__TEXTO PARA LEITURA__:

►

Portanto, tivemos êxito em erradicar a extrema pobreza. Mas quando o pobre deixa de ser pobre e vai se transformando em uma classe média emergente, os mecanismos falham. Não o acompanham. E essa a frustração de quem nos acompanhou. Porque eram pessoas que votavam conosco, que saíram da pobreza pelas políticas progressistas dos governos da Concertacíon, mas chega um momento em que sentem que (as políticas públicas) já não as beneficia e ficam em uma situação de vulnerabilidade. É uma classe média muito vulnerável e foram eles que deixaram de votar (N.E. No Chile, o voto é facultativo). Não votam na direita, mas não vão votar. Então no Chile votaram 40%, 45% dos chilenos nas eleições presidenciais e não mais do que 30%, 32% nas eleições locais.

Há um desencanto pelo modelo porque não acompanhou a classe média e essa é uma das debilidades que o país tem nesse momento e que temos que corrigir. E que tem que estar nos discursos progressistas. Por exemplo, os sindicatos, no Chile, protegem o trabalhador sindicalizado, mas o que acontece com esse trabalhador que perdeu o emprego? Que teve que se tornar, entre aspas, um empreendedor, que é um trabalhador precário. Não está contemplado no discurso. Na verdade, as mulheres querem entrar com muita força no mercado de trabalho chileno, com muito atraso em relação ao resto da América Latina, mas é por conta própria, também entram em um mundo de exploração, de instabilidade, de incerteza. Tudo que os empresários reclamam como condição para se desenvolver, as classes médias não têm. Mas que legislação nós temos, como os protegemos com políticas públicas? Isso é o que estão exigindo de nós.

◄

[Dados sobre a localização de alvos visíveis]
►

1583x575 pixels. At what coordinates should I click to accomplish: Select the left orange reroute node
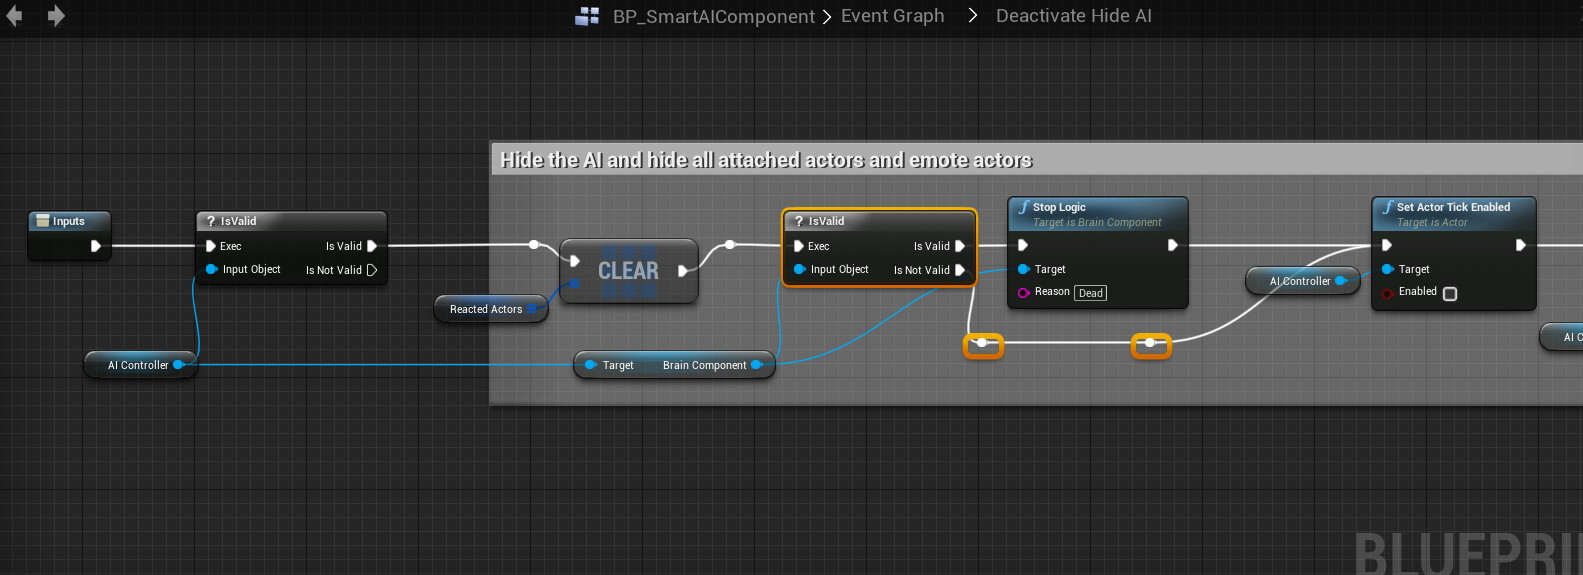tap(983, 344)
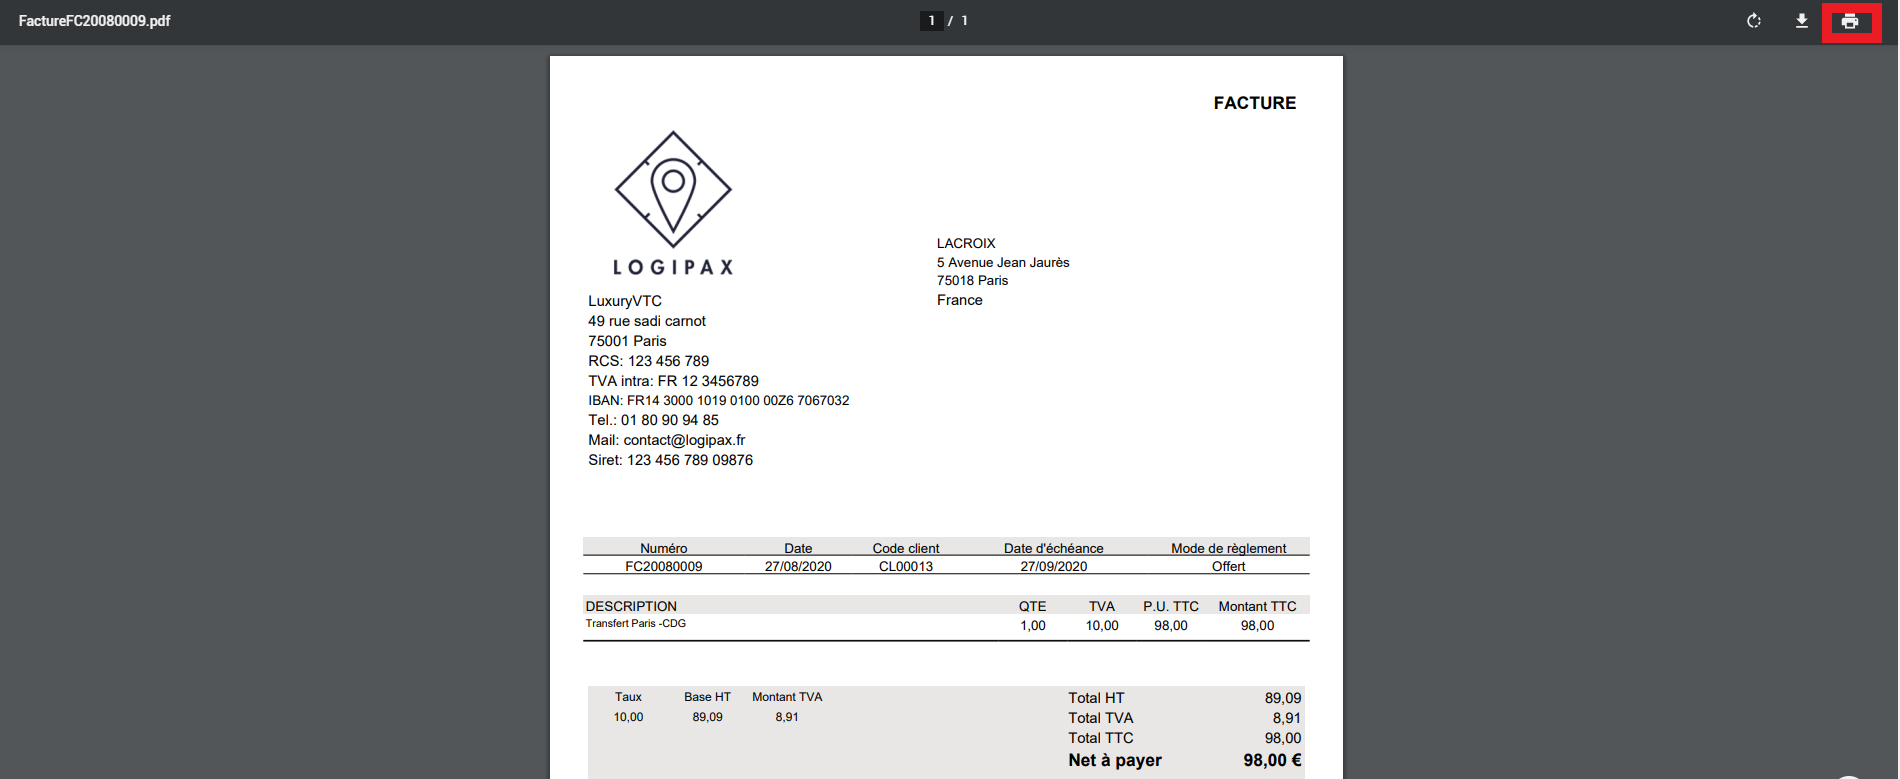Viewport: 1900px width, 779px height.
Task: Click the print icon in the toolbar
Action: pos(1850,21)
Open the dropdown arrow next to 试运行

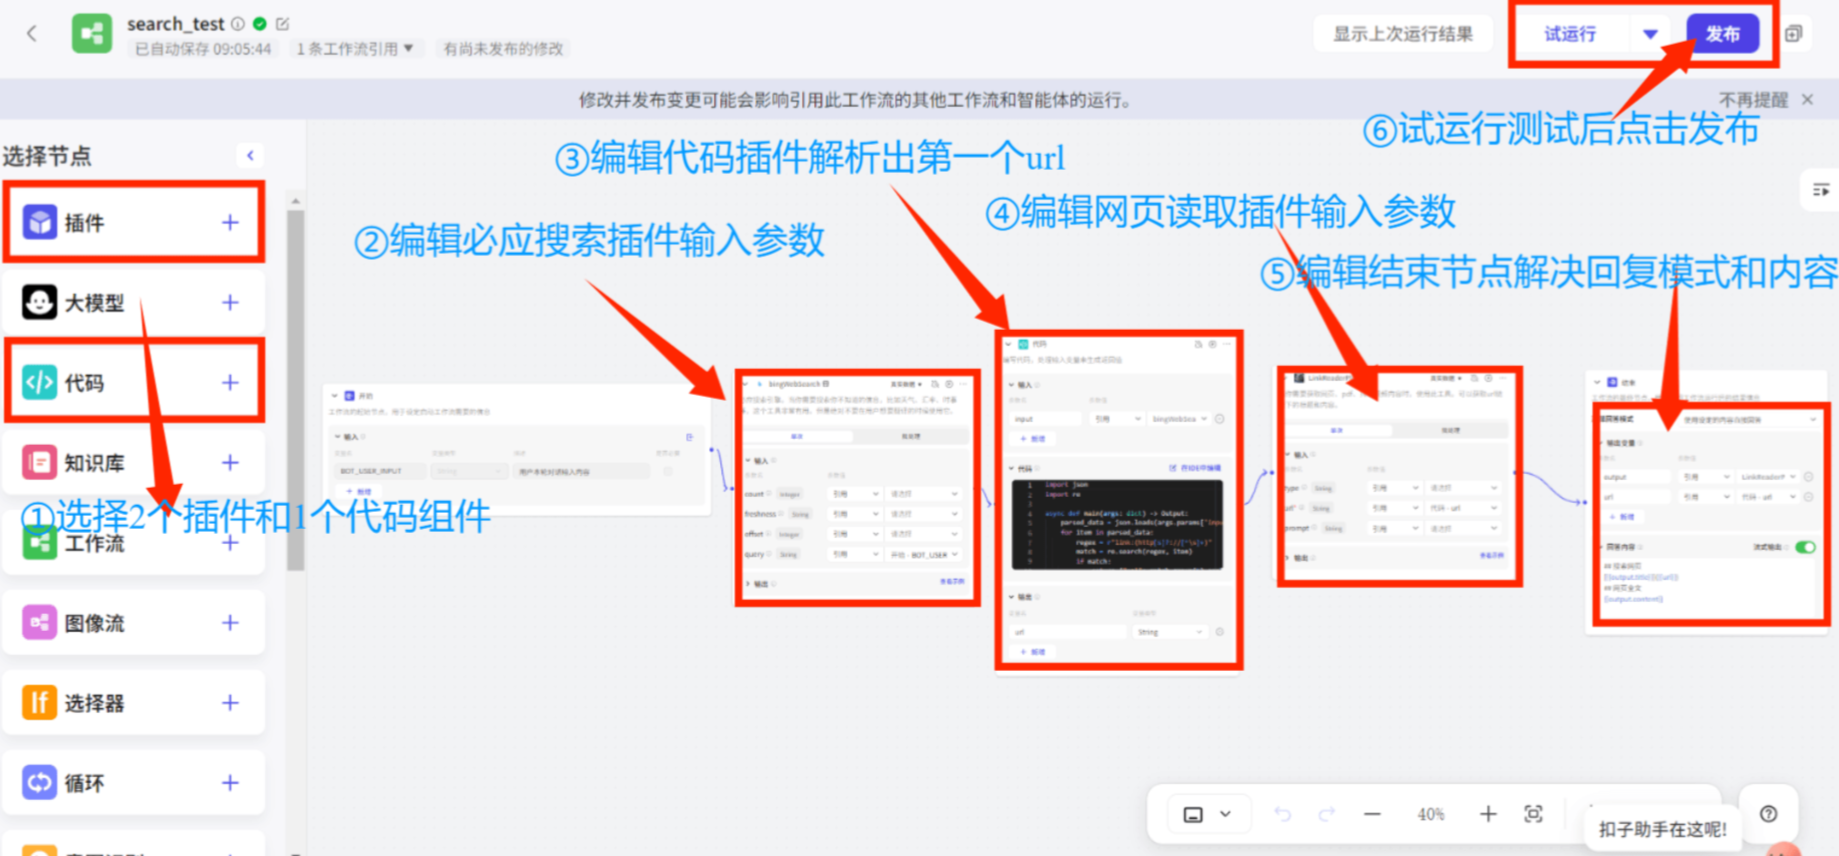coord(1650,34)
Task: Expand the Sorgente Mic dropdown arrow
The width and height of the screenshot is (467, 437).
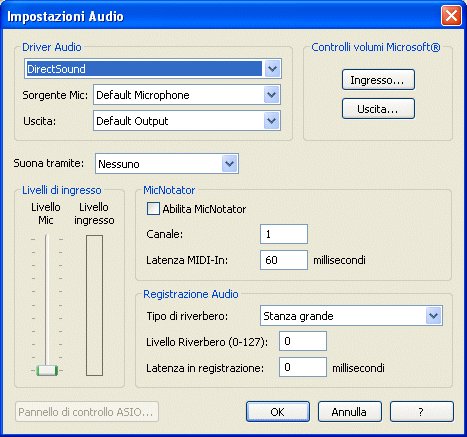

◄

__SOLICITAÇÃO 1__:
Traduza para o inglês a frase "Não votam na direita, mas não vão votar.", do texto sobre a classe média chilena.
__SOLICITAÇÃO 2__:
Repita fielmente o trecho do texto sobre a classe média chilena que vai de "Há um desencanto" até "exigindo de nós.", incluindo essas palavras.
__SOLICITAÇÃO 3__:
Prossiga com o texto sobre a classe média chilena a partir do ponto em que ele termina.

__RESPOSTA ESPERADA 1__:
They don't vote for the right, but they aren't going to vote.

__RESPOSTA ESPERADA 2__:
Há um desencanto pelo modelo porque não acompanhou a classe média e essa é uma das debilidades que o país tem nesse momento e que temos que corrigir. E que tem que estar nos discursos progressistas. Por exemplo, os sindicatos, no Chile, protegem o trabalhador sindicalizado, mas o que acontece com esse trabalhador que perdeu o emprego? Que teve que se tornar, entre aspas, um empreendedor, que é um trabalhador precário. Não está contemplado no discurso. Na verdade, as mulheres querem entrar com muita força no mercado de trabalho chileno, com muito atraso em relação ao resto da América Latina, mas é por conta própria, também entram em um mundo de exploração, de instabilidade, de incerteza. Tudo que os empresários reclamam como condição para se desenvolver, as classes médias não têm. Mas que legislação nós temos, como os protegemos com políticas públicas? Isso é o que estão exigindo de nós.

__RESPOSTA ESPERADA 3__:
Os partidos políticos progressistas, assim como os movimentos sindicais, que defendem os interesses dos trabalhadores, têm que entender que o conceito de trabalhador é muito mais amplo. Tem que incluir aqueles a quem é dito que “não, você não é trabalhador, é um empreendedor”, essa pessoa acredita nessa história e sente que é um empresário. Mas não, não é um empresário. Porque depende de um só provedor ou de um só cliente, e que além disso o maltrata, paga quando quer, fatura em 3, 4, 5 e até 6 meses no Chile. Então é um explorado de outra maneira.

E quando o senhor fala da formação de uma classe média emergente por conta das políticas dos governos da Concertación ,aqui no Brasil nós tivemos também um processo semelhante nos governos do PT. De certa forma a gente pode dizer que foram em parte vítimas do próprio êxito?

Bom, efetivamente, porque se não se acompanha com políticas públicas, essa classe média, no momento em que faz a comparação, percebe que melhora mas perde mais do que ganha. Seu esforço pessoal, que vai significar mais dinheiro eventualmente, vai fazê-la perder, curiosamente, o benefício que tinha antes. Esses são os gargalos  que ocorrem no Chile  e provavelmente também no Brasil.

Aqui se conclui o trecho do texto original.